Commercial and international activity in space is booming, with the likes of SpaceX’s Starship programme and the European Space Agency launching more vessels into orbit above our planet.
This new era of space activity is being driven by both further technology development and new material applications, including a marked rise in the use of carbon fibre for its strength-weight ratio. This innovation is opening up commercial potential for an increase in vessel launches.
With over 40 years of experience in the design and manufacture of specialist carbon-fibre-reinforced polymer (CFRP) applications, Pronexos is now seeing a spike in demand for carbon fibre solutions for use in aerospace applications, especially in the area of pressure vessels.

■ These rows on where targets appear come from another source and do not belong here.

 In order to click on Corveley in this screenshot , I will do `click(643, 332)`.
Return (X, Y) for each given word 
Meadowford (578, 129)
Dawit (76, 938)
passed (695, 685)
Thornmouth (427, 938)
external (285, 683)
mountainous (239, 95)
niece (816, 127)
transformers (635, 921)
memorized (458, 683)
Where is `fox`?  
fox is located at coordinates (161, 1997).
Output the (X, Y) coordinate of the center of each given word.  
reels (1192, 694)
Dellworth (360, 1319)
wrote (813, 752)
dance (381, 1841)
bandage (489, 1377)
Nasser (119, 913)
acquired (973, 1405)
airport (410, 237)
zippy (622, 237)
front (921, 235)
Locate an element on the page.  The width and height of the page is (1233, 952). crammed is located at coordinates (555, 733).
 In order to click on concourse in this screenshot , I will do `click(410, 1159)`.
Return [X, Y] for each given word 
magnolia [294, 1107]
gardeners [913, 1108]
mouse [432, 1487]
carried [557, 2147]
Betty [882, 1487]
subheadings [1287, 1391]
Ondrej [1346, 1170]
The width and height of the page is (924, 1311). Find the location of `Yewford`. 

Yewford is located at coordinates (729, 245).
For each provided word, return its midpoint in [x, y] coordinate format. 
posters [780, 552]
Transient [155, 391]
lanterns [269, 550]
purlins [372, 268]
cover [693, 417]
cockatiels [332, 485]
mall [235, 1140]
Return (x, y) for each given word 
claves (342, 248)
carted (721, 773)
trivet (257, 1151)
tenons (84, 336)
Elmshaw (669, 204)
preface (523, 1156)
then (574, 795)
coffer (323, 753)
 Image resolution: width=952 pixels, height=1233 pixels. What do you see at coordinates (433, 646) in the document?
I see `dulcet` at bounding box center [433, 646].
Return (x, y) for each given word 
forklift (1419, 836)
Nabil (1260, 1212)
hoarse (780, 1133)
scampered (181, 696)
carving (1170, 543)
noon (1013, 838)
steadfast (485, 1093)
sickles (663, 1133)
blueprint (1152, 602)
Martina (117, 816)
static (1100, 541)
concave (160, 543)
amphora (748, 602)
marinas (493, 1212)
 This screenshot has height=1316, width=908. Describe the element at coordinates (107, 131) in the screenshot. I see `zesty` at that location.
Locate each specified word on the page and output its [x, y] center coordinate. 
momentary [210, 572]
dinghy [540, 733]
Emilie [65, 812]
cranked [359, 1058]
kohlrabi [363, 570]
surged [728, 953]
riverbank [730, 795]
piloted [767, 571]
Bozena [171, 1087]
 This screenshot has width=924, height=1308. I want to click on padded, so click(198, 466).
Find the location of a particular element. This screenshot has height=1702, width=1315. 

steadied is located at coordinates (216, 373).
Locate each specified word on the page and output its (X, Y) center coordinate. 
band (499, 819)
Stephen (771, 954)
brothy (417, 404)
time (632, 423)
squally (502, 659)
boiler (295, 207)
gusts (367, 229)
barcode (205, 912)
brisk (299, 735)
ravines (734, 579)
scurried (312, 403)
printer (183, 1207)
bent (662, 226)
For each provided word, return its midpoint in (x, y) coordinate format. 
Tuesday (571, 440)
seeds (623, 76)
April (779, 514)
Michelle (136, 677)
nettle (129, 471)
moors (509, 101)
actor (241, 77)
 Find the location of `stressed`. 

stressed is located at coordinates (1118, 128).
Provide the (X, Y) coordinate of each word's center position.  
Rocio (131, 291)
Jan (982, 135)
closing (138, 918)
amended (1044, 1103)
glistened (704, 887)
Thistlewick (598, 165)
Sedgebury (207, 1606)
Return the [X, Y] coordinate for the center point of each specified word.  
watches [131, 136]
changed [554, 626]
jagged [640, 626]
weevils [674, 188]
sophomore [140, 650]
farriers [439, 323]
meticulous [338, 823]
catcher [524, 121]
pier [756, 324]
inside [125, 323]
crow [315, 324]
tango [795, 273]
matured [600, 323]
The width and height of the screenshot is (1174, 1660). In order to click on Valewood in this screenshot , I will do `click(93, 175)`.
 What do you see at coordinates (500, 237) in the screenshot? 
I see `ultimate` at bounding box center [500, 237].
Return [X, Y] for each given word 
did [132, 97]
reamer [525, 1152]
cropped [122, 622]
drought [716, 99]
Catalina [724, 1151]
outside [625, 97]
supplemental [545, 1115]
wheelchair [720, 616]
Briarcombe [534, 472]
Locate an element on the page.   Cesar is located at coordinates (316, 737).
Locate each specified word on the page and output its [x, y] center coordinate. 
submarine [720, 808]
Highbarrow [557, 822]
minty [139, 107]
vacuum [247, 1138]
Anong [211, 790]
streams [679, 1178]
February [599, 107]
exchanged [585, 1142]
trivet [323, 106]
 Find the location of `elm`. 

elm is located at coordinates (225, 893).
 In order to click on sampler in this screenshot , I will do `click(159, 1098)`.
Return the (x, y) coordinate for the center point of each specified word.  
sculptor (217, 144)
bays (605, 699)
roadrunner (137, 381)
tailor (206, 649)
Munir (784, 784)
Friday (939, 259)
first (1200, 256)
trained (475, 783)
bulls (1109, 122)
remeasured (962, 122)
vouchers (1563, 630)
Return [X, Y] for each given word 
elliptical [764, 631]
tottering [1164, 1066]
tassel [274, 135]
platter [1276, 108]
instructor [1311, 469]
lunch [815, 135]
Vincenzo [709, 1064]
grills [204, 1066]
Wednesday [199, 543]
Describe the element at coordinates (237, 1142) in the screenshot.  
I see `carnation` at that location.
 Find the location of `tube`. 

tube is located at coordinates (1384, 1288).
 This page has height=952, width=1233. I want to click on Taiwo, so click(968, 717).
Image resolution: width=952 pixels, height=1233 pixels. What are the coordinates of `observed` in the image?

Vera Krijgsman, Technical Project Leader for Pronexos, explains the opportunities. “The carbon fibre-reinforced structure provides a very beneficial stiffness/strength/weight ratio, so the pressure vessels can be made lighter, which can save a lot of fuel for the spaceship,” she says. “CFRP pressure vessels are highly efficient as they last a long time, are resistant to chemicals, transparent to X-rays and don’t suffer from thermal expansion. Additionally, CFRP pressure vessels are resistant to extreme pressures and temperatures: these vessels’ operating pressures are typically 350 to 700 bar and they can be used from -100°C to 100°C.”
Type 3 and Type 4 CFRP pressure vessels, supplied by Pronexos
Pronexos can design and manufacture both Type 3 and Type 4 pressure vessels in CFRP. The key differences are as follows:
- Type 3 pressure vessels are made from carbon fibre with a steel or aluminium vessel inside, so that the outer carbon fibre vessel absorbs the load
- Type 4 pressure vessels are made completely from carbon fibre, with an internal lining of polyamide or polyethylene, making this vessel much lighter and stronger.
Type 3 pressure vessels use a pre-formed metal product, made using a special manufacturing technique called flow forming, which is a hot deformation process. For small series productions, the electron beam welding process is sometimes used to assemble the inside of the pressure vessel.
Type 4 pressure vessels use high-density polyethylene (HDP) or polyamide (PA). The longitudinal seams are welded using a mirror welding process. One characteristic of mirror welding is that no welding agent is added; welding is done by pressing the contact surfaces together after they are heated.